Evaluation of the pilot action of EU aid volunteers. Final report

Author (Corporate)
Publisher
Publication Date 2015
ISBN 978-92-79-47434-7
EC KR-02-15-311-EN-N
Content Type

The EU Aid Volunteers programme, established through Regulation 375/2014, provides the opportunity for European volunteers to come together to support and complement Humanitarian Aid in third countries by volunteering through European organisations and hosted in organisations based in third countries. The first step towards the development of the EUAV took place in 2008 when the legal basis for a European Voluntary Humanitarian Aid Corps was established through Article 214 (5) TFEU. Following the adoption of the establishing Regulation on 3 April 2014, DG ECHO must now draft Delegated and Implementing Acts to establish standards and procedures covering identification, selection, preparation, management and deployment of EU Aid Volunteers to support Humanitarian Aid operations in third countries in accordance with Article 9 of the Regulation.

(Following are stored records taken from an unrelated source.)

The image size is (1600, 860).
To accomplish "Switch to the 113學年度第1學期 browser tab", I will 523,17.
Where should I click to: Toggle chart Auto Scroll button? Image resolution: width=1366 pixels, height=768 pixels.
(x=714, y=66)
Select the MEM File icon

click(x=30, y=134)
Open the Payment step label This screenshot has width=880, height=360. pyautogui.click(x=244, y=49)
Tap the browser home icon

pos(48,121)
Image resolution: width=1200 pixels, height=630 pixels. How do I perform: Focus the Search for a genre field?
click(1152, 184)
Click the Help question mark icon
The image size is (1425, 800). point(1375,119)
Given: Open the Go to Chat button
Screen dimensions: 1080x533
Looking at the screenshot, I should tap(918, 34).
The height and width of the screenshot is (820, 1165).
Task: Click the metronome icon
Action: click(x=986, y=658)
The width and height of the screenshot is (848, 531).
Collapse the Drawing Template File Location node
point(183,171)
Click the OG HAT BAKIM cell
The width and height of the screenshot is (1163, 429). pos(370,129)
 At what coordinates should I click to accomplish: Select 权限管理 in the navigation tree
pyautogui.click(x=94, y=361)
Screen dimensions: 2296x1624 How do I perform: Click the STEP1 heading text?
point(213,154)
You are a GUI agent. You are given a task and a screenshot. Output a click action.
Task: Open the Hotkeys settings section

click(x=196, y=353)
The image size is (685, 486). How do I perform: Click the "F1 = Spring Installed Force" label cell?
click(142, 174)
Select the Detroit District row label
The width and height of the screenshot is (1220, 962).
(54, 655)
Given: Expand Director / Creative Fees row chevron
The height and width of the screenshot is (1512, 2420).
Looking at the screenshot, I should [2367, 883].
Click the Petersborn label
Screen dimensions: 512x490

The EUAV Pilot Action ran from 2011 to 2014 in three phases and had the purpose of guiding the development of the Regulation to establish the initiative and informing the development of standards and systems around specific dimensions (training, certification mechanism, deployment set-up, database) of the future scheme. The details of the latter would be further elaborated in Implementing and Delegated Acts. The EUAV Pilot Action provided the opportunity for partner organisations to shape the future programme. This also increased the ‘buy-in’ of these organisations into the scheme. Twelve pilot projects were funded under the action and through these 289 volunteers were deployed to 148 hosting organisations in different third countries.The report publishes the results of the assessment regarding the EU Aid Volunteers programme. This evaluation aimed:

+ To evaluate the EUAV Pilot Action in order to provide an assessment of its relevance, coherence / complementarity, EU added value, efficiency, sustainability and effectiveness;

+ To gather lessons learnt on why some aspects of the pilot projects did not work so well, and on this basis, to provide inputs for Delegated Acts (more general principles) and Implementing Acts (processes to follow, e.g. recruitment process, deployment, etc.).

In addition to the evaluation, the team also proposed a monitoring and evaluation framework to help the European Commission to monitor the progress of the future EUAV.